Han sido hasta ahora Estado y Nación dos conceptos insolidarios, es decir, entrañados entre sí. El Estado liberal que hemos conocido, producto de la llamada «soberanía nacional», fue incapaz de conocer y, por consiguiente, de servir al complejo histórico de aspiraciones superiores al individuo y a la clase, le empujan a la sociedad a un destino histórico, que es la Nación, la Patria. Porque para el Estado liberal la Nación es una expresión numeral, todo lo más mayoritaria, sin designio para el futuro ni trabazón con el pasado, que puede en un momento cualquiera -legre o triste- cambiar, modificar o revisar el rumbo, el cariz o la forma. Tal modo de concepción, siempre interina, sujeta a la veleidad eternamente estúpida de una voluntad mayoritaria, no es más que la alegre independencia racionalista que se enamora de sus creaciones políticas o de sus ocurrencias legislativas. No nos sirve; no puede servirnos. Para nosotros la Nación es una inquietud perenne en la Historia con designio, forma , con rumbo ya determinado que está por encima de nuestra capricho y de nuestra inteligencia.
La concebimos como «unidad de destino histórico universal». Y aquí está nuestra contraposición rotunda al concepto liberal de la Nación. Contra la suma, contra la expresión numérica, fofa y amorfa está nuestra «unidad». En esto hemos acertado ya otro principio básico. Partamos para ello de la Unidad. «La Unidad, fe y disciplina» sólo se concibe como una trayectoria. Aquí el golpe de muerte a ese estado liberal libre registro de libertades, estúpido contemplador de mil diversas anarquías, impasible ante la disolución de sí mismo y suicida por la dispersión de sus energías.
Pero la Unidad hemos dicho que es más que la «suma»; podríamos aclararla mejor con una totalización en la disciplina y la fe de un ideal supremo.

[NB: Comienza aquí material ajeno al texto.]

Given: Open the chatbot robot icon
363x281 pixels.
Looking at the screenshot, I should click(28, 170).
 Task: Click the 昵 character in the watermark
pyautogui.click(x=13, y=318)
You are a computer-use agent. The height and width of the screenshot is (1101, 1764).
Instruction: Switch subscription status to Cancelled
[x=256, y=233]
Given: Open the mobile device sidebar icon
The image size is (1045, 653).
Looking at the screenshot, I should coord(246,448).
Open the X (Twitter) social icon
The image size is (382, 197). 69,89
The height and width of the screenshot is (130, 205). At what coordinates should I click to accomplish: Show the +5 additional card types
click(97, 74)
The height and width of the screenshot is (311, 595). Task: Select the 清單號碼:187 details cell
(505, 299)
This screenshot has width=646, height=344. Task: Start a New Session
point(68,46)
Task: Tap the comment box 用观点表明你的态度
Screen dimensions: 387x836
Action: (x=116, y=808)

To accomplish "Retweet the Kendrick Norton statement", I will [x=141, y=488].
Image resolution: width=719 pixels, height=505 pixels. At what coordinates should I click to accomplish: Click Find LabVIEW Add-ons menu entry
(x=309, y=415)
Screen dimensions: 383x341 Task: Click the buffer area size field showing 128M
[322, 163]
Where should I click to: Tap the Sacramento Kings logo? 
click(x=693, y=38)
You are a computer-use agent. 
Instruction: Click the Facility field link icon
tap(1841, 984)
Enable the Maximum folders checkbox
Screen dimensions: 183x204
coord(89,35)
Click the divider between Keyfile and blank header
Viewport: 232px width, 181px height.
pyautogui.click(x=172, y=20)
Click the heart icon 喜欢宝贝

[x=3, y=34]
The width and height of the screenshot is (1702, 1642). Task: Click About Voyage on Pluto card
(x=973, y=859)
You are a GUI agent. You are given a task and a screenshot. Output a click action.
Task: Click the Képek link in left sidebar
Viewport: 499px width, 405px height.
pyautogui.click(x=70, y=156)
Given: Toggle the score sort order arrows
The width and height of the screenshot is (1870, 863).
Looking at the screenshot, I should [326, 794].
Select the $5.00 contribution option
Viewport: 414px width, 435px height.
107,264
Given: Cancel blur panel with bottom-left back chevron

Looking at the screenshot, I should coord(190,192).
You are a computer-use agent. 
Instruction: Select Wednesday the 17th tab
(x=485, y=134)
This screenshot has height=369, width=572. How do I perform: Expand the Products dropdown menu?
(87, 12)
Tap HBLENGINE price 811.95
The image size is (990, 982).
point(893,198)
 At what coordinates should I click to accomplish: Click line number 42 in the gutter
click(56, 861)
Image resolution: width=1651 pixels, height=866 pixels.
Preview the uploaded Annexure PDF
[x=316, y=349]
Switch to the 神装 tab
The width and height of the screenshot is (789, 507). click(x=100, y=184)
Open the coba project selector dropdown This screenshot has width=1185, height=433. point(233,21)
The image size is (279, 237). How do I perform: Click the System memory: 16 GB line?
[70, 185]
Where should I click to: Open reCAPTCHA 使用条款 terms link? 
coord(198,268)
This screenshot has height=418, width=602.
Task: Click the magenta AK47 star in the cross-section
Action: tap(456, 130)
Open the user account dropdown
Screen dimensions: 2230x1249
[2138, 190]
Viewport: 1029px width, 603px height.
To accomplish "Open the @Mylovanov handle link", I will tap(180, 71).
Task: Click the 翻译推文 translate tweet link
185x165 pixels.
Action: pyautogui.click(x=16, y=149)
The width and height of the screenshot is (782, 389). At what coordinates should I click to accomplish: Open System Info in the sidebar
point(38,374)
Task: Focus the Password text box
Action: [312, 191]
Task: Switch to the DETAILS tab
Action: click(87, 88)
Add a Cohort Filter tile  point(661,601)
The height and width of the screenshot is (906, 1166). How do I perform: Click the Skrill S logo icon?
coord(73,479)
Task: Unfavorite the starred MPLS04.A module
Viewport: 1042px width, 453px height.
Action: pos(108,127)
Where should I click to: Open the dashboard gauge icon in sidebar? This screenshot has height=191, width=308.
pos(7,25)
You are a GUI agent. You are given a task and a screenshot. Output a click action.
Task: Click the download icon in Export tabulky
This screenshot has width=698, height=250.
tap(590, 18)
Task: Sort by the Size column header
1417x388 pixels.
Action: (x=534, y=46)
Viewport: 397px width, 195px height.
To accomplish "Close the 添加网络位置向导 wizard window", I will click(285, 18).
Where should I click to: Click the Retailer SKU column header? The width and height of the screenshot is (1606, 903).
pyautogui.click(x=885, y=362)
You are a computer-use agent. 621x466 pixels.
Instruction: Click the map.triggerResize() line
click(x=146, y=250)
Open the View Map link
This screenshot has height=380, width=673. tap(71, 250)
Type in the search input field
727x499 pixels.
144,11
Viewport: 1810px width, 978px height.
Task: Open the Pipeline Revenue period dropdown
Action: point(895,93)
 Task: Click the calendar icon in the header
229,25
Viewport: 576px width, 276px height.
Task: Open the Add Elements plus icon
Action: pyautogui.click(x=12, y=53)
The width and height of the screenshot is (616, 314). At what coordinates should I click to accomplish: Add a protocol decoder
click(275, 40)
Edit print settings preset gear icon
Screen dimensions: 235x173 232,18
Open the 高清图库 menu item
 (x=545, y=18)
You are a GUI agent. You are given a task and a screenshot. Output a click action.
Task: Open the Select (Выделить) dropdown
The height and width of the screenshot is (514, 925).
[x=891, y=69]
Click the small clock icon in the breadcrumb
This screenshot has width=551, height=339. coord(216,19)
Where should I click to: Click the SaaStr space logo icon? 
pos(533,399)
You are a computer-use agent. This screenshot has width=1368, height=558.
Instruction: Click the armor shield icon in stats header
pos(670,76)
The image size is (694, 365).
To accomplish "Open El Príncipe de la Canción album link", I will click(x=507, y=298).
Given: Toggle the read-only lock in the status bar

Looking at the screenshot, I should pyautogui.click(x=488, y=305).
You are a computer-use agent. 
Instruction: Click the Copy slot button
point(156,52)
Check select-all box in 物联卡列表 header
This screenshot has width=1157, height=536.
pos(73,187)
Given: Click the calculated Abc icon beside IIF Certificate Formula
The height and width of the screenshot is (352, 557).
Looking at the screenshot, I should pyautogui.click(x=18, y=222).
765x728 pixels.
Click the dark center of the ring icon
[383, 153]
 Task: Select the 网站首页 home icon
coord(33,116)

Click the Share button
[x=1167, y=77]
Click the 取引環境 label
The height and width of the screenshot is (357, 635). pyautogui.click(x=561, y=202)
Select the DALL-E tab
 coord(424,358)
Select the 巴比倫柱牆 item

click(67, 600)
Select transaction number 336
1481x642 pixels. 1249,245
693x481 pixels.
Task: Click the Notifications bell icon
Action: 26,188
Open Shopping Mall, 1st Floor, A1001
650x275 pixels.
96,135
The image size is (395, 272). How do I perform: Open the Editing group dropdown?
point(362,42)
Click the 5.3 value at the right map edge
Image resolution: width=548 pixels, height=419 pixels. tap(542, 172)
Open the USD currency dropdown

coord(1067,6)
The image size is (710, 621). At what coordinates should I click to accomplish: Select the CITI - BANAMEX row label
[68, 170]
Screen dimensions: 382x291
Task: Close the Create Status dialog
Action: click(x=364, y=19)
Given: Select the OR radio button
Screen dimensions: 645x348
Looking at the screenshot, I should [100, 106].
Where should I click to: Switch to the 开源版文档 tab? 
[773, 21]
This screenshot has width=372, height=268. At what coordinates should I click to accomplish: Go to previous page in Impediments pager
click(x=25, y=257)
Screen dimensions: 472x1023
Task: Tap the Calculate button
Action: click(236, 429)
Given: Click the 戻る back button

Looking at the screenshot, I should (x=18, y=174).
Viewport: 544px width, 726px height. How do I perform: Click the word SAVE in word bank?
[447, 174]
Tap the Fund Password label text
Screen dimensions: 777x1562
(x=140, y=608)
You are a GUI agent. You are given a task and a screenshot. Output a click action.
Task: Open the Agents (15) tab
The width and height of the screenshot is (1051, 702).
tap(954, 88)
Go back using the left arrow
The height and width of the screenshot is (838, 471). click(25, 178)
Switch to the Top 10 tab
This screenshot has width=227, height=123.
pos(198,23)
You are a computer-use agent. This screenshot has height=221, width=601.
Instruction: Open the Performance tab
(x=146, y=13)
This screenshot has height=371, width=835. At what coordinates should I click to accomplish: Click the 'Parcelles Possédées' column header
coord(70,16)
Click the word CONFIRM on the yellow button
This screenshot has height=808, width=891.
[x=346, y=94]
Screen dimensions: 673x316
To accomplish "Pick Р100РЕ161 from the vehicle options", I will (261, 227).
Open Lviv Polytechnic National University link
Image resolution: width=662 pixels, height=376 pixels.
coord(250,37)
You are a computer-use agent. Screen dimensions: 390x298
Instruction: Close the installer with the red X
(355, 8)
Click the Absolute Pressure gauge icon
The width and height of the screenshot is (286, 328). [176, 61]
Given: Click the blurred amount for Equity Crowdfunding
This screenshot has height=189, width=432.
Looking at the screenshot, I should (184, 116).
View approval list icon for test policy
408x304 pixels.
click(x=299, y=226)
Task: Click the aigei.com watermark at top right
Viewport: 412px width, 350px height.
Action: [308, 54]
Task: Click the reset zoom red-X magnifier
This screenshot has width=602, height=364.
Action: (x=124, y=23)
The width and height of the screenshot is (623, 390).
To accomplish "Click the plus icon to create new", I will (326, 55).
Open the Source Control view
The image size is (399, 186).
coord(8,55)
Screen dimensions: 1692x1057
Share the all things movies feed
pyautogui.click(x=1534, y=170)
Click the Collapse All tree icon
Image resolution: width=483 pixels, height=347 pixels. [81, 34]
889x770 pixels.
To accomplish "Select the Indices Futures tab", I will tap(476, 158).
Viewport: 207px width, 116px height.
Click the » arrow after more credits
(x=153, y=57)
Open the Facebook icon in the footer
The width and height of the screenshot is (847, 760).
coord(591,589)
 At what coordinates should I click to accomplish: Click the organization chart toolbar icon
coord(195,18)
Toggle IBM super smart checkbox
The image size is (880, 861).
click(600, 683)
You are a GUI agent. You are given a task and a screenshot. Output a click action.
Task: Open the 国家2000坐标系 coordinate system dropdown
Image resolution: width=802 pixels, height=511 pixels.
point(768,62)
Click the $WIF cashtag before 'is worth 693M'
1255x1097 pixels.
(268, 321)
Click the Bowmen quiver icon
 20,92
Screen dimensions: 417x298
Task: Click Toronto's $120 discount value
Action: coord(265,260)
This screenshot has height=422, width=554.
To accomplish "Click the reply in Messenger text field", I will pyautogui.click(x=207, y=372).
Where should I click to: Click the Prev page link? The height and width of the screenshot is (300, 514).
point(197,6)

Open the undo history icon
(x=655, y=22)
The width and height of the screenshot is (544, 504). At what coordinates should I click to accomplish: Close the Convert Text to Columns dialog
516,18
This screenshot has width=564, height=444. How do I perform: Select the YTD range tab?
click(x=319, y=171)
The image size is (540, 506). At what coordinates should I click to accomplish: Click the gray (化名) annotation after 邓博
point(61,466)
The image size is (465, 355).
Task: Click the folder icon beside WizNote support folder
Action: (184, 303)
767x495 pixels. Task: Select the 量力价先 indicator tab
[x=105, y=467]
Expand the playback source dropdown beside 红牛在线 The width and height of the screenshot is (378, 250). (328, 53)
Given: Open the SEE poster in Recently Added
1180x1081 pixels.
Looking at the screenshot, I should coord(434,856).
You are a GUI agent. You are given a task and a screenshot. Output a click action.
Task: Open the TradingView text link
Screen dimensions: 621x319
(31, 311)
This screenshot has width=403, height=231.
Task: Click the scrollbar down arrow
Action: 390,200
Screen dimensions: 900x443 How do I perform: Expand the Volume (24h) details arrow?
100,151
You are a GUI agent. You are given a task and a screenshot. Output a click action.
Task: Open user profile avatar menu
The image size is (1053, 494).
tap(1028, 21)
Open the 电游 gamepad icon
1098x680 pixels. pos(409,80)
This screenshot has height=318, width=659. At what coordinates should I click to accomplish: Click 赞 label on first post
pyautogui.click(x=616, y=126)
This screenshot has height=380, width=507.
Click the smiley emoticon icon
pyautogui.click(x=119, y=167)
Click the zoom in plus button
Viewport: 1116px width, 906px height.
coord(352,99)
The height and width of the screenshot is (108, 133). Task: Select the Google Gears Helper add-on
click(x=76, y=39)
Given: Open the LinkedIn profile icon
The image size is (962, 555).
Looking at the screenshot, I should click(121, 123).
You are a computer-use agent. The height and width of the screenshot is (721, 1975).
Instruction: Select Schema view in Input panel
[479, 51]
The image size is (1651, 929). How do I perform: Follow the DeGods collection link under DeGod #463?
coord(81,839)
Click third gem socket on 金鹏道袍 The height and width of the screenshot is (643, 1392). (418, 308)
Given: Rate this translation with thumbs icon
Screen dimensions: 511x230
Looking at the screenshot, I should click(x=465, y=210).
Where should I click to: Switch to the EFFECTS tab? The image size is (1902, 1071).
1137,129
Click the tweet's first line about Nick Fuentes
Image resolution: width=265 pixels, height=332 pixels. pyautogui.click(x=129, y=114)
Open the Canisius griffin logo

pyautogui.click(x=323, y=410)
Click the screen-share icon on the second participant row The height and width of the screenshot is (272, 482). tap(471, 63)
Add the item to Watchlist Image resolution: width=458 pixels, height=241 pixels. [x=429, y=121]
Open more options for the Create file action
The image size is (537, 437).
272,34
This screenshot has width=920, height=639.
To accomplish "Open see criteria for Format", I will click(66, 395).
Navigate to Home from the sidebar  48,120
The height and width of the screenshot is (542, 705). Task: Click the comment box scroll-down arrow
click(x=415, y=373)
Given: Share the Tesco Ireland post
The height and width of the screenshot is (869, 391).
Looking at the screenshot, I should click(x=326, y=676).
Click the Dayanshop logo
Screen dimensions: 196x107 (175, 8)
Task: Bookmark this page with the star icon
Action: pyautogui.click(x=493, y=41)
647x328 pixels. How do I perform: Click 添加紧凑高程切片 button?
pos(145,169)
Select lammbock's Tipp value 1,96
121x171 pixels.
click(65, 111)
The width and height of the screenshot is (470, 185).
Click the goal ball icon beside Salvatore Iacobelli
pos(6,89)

El Estado tiene que ir, pues, a su compás; no puede permitirse esfuerzos ni funciones extrañas, fuera de sí, sino que debe obrar como coordinador.
Tenemos, pues, contra el tipo de Estado liberal, desprovisto de sentido nacional, pasivo espectador de toda nuestra suerte de iniciativas, aun de las antinacionales, siempre que se produzcan en el cauce «legal», un nuevo aunque antiguo tipo de Estado impulsor y totalitario que no siendo utensilio del interés individual o particular aislados, sea lo que la exacta claridad de nuestro credo define: «Instrumentos totalitarios al servicio de la integridad patria».
El Estado no ha de sernos, por tanto, ajeno y postizo como nos era el Estado liberal, al que solo veíamos como puntual recaudador de tributos y atrasado prestador de servicios públicos trastornados o como una agencía de orden público. El individuo tiene que ser en el Estado, que sentirse en el Estado como pieza de su engrane bien en función familiar, municipal o sindical. Sin el artificio de los partidos políticos o de agrupaciones que no representan los intereses vivos y actuantes de la Nación. Porque se reconoce la familia como «célula» primaria, viva y funcional de la sociedad, de la Nación, como se reconoce la realidad comarcal, que es una economía peculiarísima, perfectamente dibujada, con adecuada expresión en el municipio, y al lado de estas funciones, que ya adhieren el individuo al
Estado, la sindical, que recoge, defiende y expresa el interés profesional o de clase y le coordina el unísono del interés nacional. Formidable contraposición a la representación de los partidos políticos.
Este es nuestro Estado. Actuante al servicio de la Unidad. Estado racional con Fe y Disciplina que logra la identificación con la Nación y con la Patria.
Para ello nuestro pensamiento, análogo al de modernas corrientes que han salido para salvar a la Nación en Estados vacilantes, es rotundamente inconfundible.
Mejor aun reclamaremos primicia en su concepción, porque nuestro antecedente grandioso y ejemplar está suministrado; por la arquitectura imperial del Estado español de don Felipe II, impulsor de un gran pensamiento que hoy torna a reproducirse para salvar la civilización.